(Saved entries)
══════════════════════════════

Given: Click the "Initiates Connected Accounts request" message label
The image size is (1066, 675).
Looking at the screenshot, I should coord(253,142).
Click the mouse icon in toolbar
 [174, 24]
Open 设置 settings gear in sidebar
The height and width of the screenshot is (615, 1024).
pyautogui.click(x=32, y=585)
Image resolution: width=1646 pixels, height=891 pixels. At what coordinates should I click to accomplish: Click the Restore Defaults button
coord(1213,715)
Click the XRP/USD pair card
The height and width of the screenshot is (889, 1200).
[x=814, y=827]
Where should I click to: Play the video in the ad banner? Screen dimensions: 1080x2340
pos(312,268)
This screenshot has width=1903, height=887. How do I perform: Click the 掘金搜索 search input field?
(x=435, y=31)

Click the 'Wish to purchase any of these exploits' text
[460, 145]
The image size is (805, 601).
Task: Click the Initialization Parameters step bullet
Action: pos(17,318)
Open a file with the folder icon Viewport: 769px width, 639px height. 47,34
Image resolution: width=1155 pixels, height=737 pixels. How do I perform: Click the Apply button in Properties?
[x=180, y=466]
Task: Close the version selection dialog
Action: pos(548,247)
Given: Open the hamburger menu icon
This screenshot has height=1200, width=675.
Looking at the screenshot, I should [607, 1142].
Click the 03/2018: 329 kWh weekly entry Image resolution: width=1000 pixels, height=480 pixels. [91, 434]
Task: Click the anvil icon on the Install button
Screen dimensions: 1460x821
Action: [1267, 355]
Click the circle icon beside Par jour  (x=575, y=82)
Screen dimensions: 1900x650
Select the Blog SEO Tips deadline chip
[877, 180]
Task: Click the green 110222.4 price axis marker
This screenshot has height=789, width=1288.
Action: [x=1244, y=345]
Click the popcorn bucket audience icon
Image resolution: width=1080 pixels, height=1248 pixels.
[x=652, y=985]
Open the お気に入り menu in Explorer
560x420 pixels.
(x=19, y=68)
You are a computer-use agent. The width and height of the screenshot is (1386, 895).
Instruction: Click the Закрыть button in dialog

══════════════════════════════

§ **WHAT TO DO**:
Return all lines of the data in which the string "Given" appears.

§ **EXERCISE SOLUTION**:
Given: Click the "Initiates Connected Accounts request" message label
Given: Open the hamburger menu icon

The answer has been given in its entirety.